To qualify for the R&D credit, a business must have engaged in qualifying activities subject to the four-part test:
- New or improved business component developed for a permitted purpose
- Process of experimentation
- Elimination of uncertainty
- Technological in nature
While AI can sort through the data, an AI would not be able to draw any conclusion relating to the four-part test from the data provided. Generally, even if a business qualifies, the only data they will have pertaining to the R&D credit is a project list that needs to be extensively vetted.

Take a look at the dataset in Figure 1. This is a typical dataset that only outlines costs and quantities associated with various parts, but it lacks detailed insights into the specific activities undertaken to create or improve these components.
Often, such data is the only thing a business can provide, and an AI will not be able to determine which of these projects underwent a process of experimentation, whether the projects were technological in nature, what uncertainty was being eliminated, or whether the project was for a permitted purpose. Note that all of these must be documented when claiming the R&D Credit. Without human interviews and onsite visits, this data will not be found anywhere in a business’s systems.

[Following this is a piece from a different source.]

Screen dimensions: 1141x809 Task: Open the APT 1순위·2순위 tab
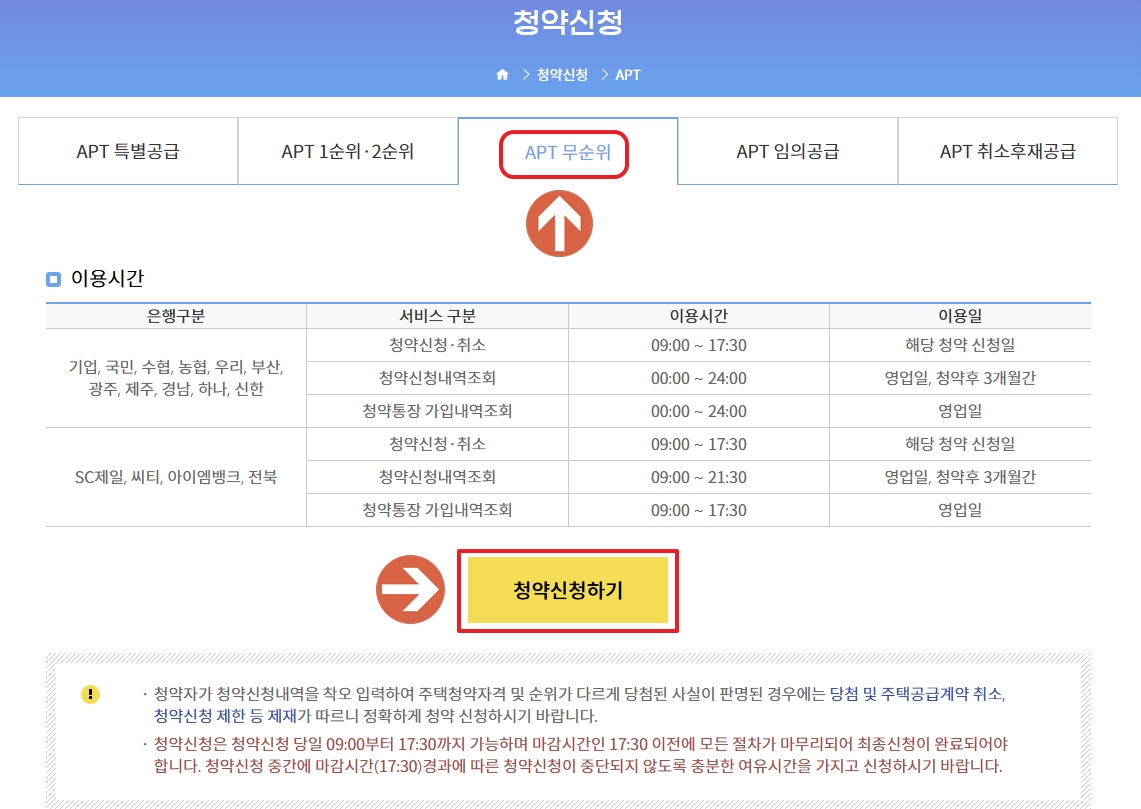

Even sophisticated businesses will, at most, supply time-tracking data to go along with their project lists. Still, this data does not speak to the four-part test, and it does not account for critical exceptions and unique circumstances.
Without explicit data detailing R&D activities, AI analysis might not recognize the presence of technological uncertainties or the experimental nature of the work. In contrast, an experienced R&D tax credit provider can determine this information through more hands-on activities and by asking the right questions.